The spermatozoa are formed by the breaking up of the male germinal cells, or of cells secondarily derived from them by division. The cells which directly give rise by division to the spermatozoa may be called spermospores and are equivalent to the ova or oospores.

Amongst the Sponges (Halisarca, Schultze, No. [141]) a germinal cell, similar to that which in the female becomes an ovum, repeatedly divides and eventually gives rise to a ball of cells (a spermosphere or sperm-morula), each constituent cell of which becomes converted into a spermatozoon, and may be designated by the special term ‘spermoblast’.

In most Hydrozoa the subepithelial epiblastic cells become converted into germinal cells (spermospores), and then break up to form spermoblasts, each of which becomes a spermatozoon.
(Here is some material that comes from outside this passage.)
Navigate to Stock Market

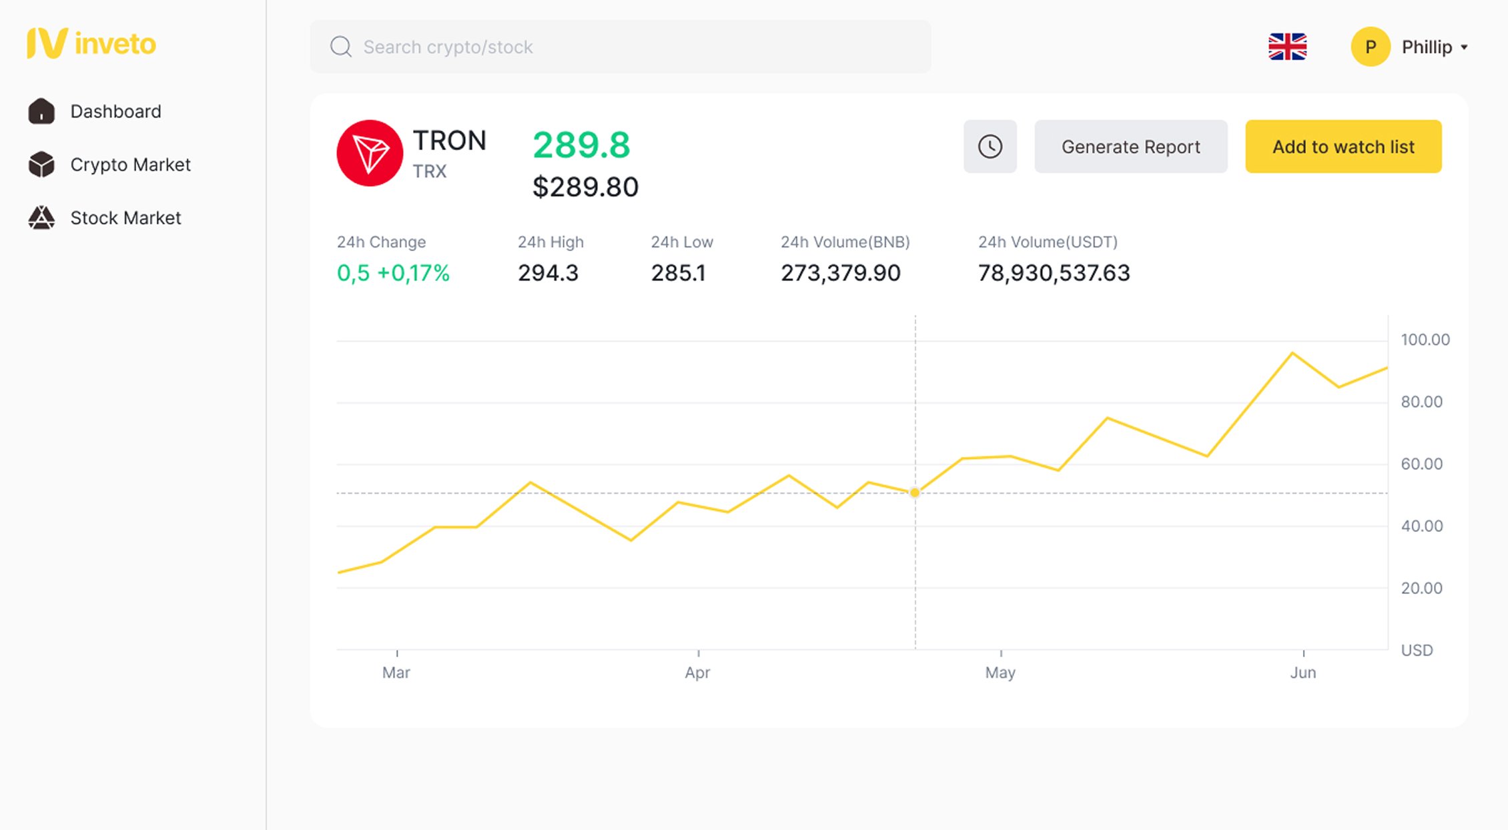pos(125,218)
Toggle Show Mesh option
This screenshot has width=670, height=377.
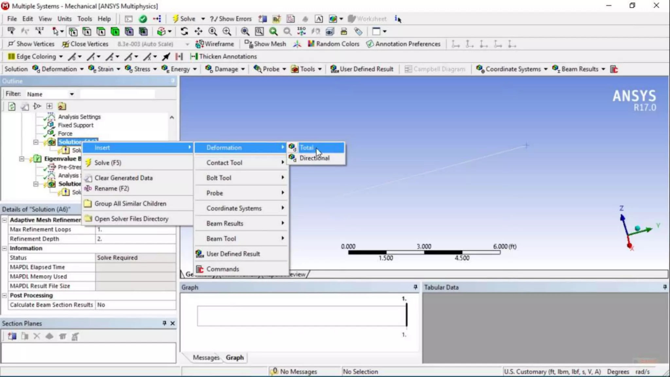(x=265, y=44)
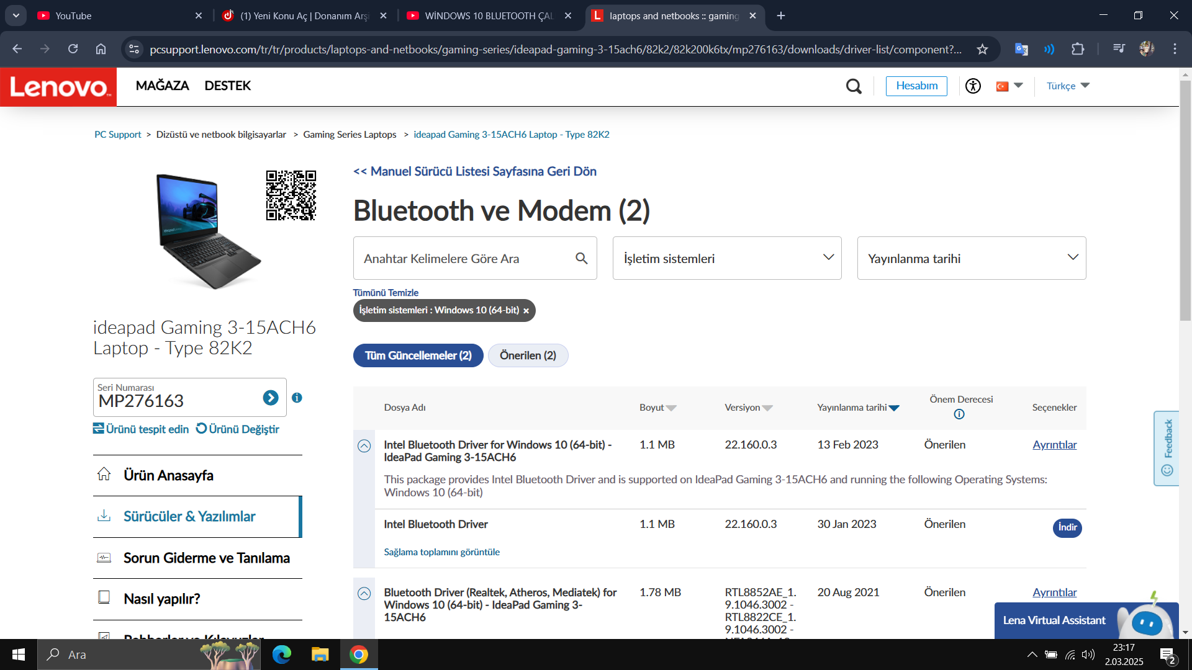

In most higher Metazoa the spermospores usually form the epithelium of an ampulla or tube, though more rarely (many Chætopoda, Gephyrea, etc.) they may be derived from cells lining the body cavity, as in the case of ova. The spermatozoa are formed either by the direct division of the spermospores into a number of cells, spermoblasts, each of which grows into a spermatozoon; or by the nucleus of the spermospore becoming subdivided within the cell body, the latter differentiating itself into the tails of the spermatozoa while the segments of the nucleus give rise to the main part of the heads.

In many instances interstitial cells which do not give rise to spermatozoa, are intermingled with the spermospores.

In a good many cases, as first pointed out by Blomfield[26], the whole of each spermospore does not become converted into spermatozoa, but part, either with or without a segment of the original nucleus, remains passive, and carrying as it does the off-budded spermoblasts may be called the ‘sperm-blastophor.’ This passive portion of protoplasm is not employed in the regeneration of the spermoblast. This very singular phenomenon has been observed in Elasmobranchii, the Frog, the Earthworm, Helix, etc.[27], and probably has a much wider extension. In Elasmobranchii (Semper) the passive portions of protoplasm are nucleated, and are placed on the outer side of the columnar spermospores which line the testicular ampullæ; they are not distinctly differentiated till the nuclei, segmented from the nucleus of the primitive spermospore to form the heads of the spermatozoa, have become fairly numerous. In the Frog the passive blastophor also occurs as a nucleated mass of protoplasm on the outer side of the spermospore. In the Earthworm the blastophor forms a central non-nucleated portion of the spermospore; and the whole periphery of each spermospore becomes converted into spermoblasts.